#### Exercise:
Copy the data below word for word, starting at the line containing "View the プライバシーポリシー page" and ending at the line containing "click(x=539, y=96)", including both of those lines.

#### Record extracts:
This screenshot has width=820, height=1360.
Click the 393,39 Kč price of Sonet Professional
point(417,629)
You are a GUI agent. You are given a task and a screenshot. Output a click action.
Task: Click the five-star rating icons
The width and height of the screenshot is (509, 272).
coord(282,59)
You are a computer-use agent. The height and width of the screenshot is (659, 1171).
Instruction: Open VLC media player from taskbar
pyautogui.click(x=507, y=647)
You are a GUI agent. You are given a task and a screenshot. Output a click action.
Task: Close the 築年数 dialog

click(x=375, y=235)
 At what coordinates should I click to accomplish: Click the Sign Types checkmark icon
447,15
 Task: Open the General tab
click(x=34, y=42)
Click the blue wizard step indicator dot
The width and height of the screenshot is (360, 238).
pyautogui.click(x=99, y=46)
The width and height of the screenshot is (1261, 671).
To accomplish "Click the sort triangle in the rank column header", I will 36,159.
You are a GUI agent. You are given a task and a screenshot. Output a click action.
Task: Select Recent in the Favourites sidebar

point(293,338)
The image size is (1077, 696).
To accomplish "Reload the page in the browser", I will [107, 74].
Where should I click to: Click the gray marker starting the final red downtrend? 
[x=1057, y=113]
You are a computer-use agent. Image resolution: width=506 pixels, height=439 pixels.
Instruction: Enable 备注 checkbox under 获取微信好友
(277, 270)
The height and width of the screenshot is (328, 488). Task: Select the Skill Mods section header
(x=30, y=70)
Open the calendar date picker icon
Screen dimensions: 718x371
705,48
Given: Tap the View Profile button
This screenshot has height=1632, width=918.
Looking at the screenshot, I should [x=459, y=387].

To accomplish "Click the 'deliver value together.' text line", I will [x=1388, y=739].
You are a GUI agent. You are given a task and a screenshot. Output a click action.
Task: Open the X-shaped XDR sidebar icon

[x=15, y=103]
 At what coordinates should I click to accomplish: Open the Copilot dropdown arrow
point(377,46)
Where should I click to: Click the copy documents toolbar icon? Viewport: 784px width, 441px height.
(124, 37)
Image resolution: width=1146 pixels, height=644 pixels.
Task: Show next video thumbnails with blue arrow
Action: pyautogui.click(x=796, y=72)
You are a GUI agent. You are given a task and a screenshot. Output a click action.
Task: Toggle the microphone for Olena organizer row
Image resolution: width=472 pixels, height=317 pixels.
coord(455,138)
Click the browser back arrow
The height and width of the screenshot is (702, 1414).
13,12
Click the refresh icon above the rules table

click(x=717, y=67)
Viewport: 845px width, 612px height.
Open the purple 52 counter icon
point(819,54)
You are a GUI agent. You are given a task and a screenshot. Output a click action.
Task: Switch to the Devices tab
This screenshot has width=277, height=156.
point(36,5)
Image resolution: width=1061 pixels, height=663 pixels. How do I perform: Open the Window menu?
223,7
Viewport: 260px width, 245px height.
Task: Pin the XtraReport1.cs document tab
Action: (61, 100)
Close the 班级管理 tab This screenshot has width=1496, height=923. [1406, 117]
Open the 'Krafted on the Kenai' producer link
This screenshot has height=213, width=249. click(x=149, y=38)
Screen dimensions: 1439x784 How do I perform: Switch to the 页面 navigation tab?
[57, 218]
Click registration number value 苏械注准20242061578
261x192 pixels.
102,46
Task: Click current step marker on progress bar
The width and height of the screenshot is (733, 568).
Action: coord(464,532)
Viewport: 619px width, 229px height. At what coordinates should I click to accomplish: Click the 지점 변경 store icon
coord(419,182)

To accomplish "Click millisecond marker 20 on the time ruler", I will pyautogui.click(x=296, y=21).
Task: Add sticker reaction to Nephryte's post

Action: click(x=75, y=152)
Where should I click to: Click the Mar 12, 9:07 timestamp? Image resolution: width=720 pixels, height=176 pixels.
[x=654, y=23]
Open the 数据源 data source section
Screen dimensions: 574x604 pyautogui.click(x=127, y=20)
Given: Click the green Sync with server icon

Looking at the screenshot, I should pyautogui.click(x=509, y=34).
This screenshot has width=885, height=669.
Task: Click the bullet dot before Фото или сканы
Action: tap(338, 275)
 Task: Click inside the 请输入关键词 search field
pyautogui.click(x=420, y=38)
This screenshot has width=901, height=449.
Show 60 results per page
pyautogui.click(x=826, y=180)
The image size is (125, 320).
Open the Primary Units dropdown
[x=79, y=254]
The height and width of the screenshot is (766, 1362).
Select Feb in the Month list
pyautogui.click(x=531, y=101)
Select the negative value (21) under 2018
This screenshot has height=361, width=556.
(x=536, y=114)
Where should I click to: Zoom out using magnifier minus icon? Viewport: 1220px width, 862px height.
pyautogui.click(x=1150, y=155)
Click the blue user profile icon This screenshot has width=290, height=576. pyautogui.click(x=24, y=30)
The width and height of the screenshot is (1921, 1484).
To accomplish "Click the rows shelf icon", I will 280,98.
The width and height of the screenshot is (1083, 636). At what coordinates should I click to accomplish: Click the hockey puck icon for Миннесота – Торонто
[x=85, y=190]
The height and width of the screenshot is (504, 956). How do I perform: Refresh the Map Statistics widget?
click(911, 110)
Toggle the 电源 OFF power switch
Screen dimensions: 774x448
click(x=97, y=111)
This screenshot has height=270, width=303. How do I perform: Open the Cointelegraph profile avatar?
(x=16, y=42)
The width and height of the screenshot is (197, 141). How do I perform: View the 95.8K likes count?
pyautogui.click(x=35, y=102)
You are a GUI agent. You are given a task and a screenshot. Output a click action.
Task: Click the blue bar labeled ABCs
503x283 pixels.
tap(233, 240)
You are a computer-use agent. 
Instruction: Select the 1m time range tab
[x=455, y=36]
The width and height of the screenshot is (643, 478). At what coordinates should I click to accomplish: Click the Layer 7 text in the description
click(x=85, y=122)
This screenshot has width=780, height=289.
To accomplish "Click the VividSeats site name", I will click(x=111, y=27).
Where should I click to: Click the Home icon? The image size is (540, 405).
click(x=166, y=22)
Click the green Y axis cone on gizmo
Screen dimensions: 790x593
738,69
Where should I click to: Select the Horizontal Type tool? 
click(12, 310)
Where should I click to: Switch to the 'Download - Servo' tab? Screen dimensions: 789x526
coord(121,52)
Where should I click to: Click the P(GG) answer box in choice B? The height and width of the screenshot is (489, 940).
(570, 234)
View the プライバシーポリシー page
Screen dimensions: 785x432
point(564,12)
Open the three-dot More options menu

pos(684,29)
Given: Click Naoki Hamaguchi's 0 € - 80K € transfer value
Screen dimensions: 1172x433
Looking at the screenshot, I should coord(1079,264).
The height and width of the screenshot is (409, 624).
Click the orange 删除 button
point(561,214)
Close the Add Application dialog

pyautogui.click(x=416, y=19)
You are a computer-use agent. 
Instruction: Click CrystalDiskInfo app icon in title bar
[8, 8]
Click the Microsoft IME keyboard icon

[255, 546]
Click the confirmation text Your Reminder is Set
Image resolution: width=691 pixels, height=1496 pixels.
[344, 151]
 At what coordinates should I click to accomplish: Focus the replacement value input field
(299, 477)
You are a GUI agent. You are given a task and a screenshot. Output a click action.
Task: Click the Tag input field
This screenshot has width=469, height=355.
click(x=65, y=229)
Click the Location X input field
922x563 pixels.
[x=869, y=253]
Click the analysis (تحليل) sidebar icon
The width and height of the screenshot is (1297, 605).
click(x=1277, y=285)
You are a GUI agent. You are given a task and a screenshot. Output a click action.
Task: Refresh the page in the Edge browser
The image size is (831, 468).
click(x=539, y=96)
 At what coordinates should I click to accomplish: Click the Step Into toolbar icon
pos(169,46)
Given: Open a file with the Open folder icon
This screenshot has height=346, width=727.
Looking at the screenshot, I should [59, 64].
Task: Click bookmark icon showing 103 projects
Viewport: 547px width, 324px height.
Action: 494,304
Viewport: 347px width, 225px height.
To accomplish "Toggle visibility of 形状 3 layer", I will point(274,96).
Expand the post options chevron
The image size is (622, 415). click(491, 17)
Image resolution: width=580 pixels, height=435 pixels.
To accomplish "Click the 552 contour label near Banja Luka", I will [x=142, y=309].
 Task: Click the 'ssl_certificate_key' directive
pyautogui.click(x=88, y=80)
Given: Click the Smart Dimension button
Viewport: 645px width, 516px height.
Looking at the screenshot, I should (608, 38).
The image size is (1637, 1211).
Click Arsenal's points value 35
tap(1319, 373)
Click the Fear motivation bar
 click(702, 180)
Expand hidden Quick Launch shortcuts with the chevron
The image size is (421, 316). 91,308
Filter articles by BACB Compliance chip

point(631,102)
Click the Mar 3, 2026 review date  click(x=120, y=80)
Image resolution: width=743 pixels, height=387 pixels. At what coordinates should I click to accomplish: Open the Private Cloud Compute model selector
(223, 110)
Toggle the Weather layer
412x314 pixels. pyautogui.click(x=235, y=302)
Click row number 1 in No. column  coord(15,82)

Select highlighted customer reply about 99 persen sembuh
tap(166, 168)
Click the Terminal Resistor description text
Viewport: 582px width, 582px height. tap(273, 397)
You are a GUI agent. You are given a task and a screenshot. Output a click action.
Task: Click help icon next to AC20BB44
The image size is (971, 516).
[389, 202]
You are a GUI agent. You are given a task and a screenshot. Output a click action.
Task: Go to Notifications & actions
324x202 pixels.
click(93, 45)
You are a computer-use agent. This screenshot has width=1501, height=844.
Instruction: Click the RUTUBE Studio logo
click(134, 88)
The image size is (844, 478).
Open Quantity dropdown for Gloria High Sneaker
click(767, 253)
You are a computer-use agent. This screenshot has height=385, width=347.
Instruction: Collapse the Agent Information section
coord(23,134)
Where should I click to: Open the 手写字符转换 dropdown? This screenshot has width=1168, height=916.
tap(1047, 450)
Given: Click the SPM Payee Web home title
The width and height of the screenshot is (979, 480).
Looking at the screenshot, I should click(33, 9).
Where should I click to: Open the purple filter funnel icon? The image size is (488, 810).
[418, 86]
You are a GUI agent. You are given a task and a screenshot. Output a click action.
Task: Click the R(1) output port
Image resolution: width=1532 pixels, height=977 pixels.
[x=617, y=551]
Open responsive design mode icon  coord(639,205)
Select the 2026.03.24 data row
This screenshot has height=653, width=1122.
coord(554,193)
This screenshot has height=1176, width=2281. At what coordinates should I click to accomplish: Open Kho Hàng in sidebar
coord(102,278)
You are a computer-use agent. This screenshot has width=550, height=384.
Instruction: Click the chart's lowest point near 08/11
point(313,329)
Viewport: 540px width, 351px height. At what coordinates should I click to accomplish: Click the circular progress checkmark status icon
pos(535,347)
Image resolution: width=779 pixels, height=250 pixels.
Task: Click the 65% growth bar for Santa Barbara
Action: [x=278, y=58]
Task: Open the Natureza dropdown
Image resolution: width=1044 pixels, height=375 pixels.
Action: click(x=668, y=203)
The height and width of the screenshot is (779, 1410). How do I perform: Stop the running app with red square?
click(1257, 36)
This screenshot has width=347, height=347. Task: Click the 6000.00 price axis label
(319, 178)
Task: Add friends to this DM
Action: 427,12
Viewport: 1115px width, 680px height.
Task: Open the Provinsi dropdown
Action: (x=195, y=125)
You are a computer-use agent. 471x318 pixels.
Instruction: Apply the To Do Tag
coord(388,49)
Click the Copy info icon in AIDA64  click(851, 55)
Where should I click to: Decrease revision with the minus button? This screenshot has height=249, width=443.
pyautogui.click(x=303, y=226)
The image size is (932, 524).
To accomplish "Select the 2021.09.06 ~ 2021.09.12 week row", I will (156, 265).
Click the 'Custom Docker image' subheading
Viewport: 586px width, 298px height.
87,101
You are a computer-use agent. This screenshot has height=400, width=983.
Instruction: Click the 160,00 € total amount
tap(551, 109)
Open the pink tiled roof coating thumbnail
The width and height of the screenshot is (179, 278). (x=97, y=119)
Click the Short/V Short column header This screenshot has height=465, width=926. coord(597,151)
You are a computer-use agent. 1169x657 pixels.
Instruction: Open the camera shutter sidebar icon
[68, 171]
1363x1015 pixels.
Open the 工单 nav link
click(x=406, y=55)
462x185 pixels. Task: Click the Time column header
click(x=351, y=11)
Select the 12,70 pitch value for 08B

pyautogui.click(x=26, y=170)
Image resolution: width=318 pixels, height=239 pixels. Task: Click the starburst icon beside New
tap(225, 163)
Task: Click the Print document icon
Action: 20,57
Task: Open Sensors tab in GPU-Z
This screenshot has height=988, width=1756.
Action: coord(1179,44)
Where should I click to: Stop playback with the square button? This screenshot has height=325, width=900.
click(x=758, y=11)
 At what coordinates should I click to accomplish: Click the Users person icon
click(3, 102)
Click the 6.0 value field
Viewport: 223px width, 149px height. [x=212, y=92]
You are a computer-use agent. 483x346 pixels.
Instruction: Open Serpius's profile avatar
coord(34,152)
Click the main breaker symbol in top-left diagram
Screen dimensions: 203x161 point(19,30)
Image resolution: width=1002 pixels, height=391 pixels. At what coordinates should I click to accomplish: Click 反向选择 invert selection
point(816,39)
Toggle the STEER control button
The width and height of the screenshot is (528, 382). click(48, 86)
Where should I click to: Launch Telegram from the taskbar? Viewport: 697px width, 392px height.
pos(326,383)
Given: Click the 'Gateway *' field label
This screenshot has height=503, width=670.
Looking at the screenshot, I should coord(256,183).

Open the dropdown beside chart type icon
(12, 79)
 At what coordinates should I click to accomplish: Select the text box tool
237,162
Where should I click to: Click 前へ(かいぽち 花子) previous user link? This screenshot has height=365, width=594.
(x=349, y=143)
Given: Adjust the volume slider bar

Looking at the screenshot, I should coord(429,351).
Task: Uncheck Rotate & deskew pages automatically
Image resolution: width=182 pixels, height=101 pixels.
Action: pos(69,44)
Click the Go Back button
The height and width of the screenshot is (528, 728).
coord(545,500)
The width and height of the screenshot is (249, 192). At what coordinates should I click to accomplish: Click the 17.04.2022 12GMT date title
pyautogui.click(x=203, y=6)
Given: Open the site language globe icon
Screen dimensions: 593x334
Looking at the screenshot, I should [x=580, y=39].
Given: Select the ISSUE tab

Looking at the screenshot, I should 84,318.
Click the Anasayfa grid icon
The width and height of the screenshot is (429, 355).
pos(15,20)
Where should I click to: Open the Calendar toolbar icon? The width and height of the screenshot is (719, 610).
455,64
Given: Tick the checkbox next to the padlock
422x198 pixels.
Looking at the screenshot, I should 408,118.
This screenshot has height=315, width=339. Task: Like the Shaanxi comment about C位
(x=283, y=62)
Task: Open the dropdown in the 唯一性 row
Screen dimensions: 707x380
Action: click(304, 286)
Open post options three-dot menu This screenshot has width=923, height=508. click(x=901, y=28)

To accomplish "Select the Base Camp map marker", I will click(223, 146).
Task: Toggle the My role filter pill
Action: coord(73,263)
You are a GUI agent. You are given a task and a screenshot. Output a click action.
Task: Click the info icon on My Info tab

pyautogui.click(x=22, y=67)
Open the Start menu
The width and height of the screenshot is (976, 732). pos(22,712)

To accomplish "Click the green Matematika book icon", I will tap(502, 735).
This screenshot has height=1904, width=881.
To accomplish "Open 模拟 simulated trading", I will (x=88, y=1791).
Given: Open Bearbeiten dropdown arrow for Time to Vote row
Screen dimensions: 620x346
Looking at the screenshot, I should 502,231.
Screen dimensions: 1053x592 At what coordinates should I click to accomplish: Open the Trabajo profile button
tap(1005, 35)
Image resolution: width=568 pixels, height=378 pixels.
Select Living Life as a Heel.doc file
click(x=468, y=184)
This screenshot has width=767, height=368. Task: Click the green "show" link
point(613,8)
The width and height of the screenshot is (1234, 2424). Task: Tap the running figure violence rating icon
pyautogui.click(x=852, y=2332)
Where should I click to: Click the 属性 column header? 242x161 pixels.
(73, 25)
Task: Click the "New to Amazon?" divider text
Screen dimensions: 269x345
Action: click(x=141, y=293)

#### Final result:
View the プライバシーポリシー page
Screen dimensions: 785x432
point(564,12)
Open the three-dot More options menu

pos(684,29)
Given: Click Naoki Hamaguchi's 0 € - 80K € transfer value
Screen dimensions: 1172x433
Looking at the screenshot, I should coord(1079,264).
The height and width of the screenshot is (409, 624).
Click the orange 删除 button
point(561,214)
Close the Add Application dialog

pyautogui.click(x=416, y=19)
You are a computer-use agent. 
Instruction: Click CrystalDiskInfo app icon in title bar
[8, 8]
Click the Microsoft IME keyboard icon

[255, 546]
Click the confirmation text Your Reminder is Set
Image resolution: width=691 pixels, height=1496 pixels.
[344, 151]
 At what coordinates should I click to accomplish: Focus the replacement value input field
(299, 477)
You are a GUI agent. You are given a task and a screenshot. Output a click action.
Task: Click the Tag input field
This screenshot has width=469, height=355.
click(x=65, y=229)
Click the Location X input field
922x563 pixels.
[x=869, y=253]
Click the analysis (تحليل) sidebar icon
The width and height of the screenshot is (1297, 605).
click(x=1277, y=285)
You are a GUI agent. You are given a task and a screenshot. Output a click action.
Task: Refresh the page in the Edge browser
The image size is (831, 468).
click(x=539, y=96)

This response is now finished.